▶ [What is asked] Output the lines from the one containing "Given: Open the" through the one containing "Where should I", inclusive, as a numbered list with blank lines omitted and pictures left out.

#### Data provided ####

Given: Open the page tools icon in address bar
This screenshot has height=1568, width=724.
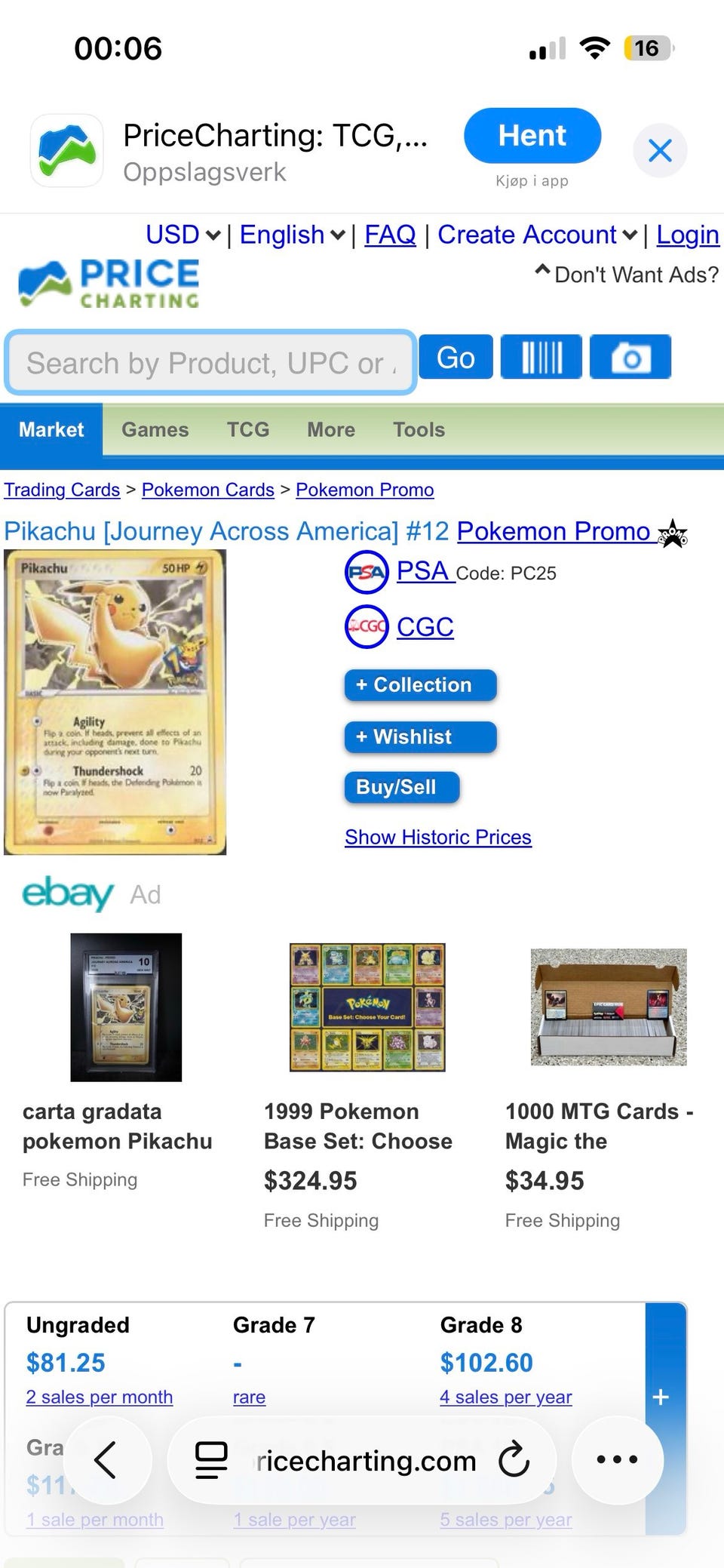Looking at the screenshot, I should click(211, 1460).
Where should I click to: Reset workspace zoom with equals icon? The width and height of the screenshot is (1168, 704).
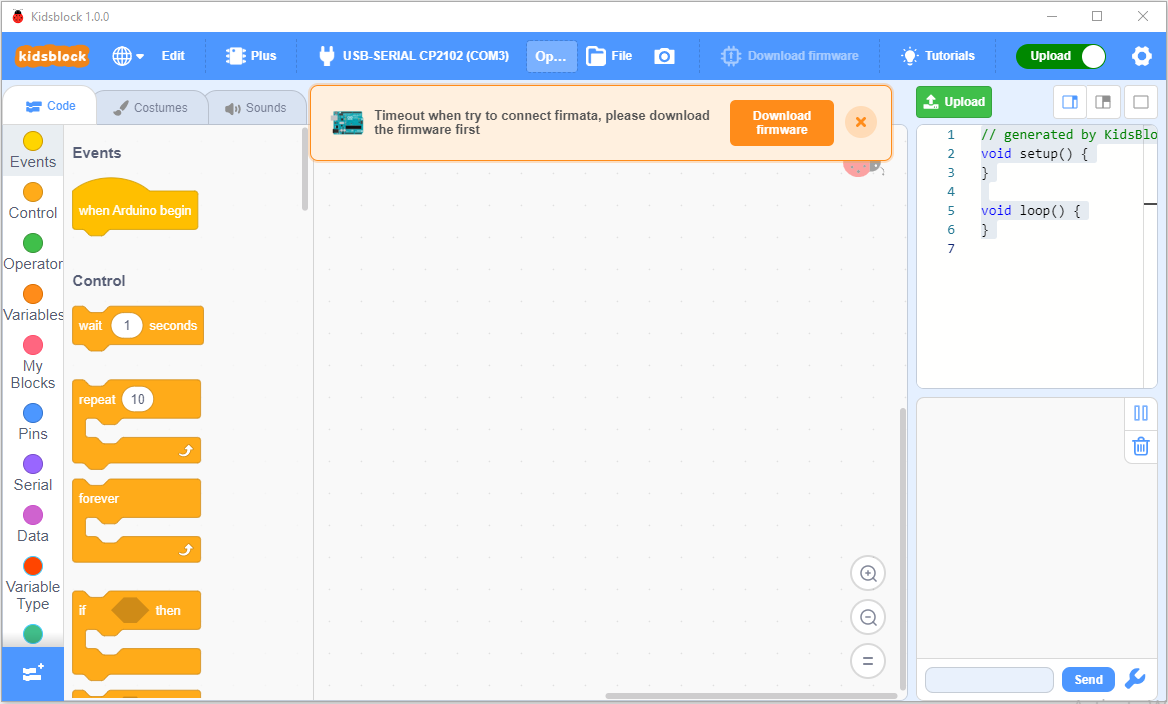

####
#### Data provided ####

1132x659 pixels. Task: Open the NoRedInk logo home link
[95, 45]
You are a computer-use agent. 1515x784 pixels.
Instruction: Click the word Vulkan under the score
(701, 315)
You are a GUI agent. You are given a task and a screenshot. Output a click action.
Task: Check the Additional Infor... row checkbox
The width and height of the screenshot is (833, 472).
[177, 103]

####

▶ [Complete response]
1. Given: Open the page tools icon in address bar
2. This screenshot has height=1568, width=724.
3. Looking at the screenshot, I should click(211, 1460).
4. Where should I click to: Reset workspace zoom with equals icon? The width and height of the screenshot is (1168, 704).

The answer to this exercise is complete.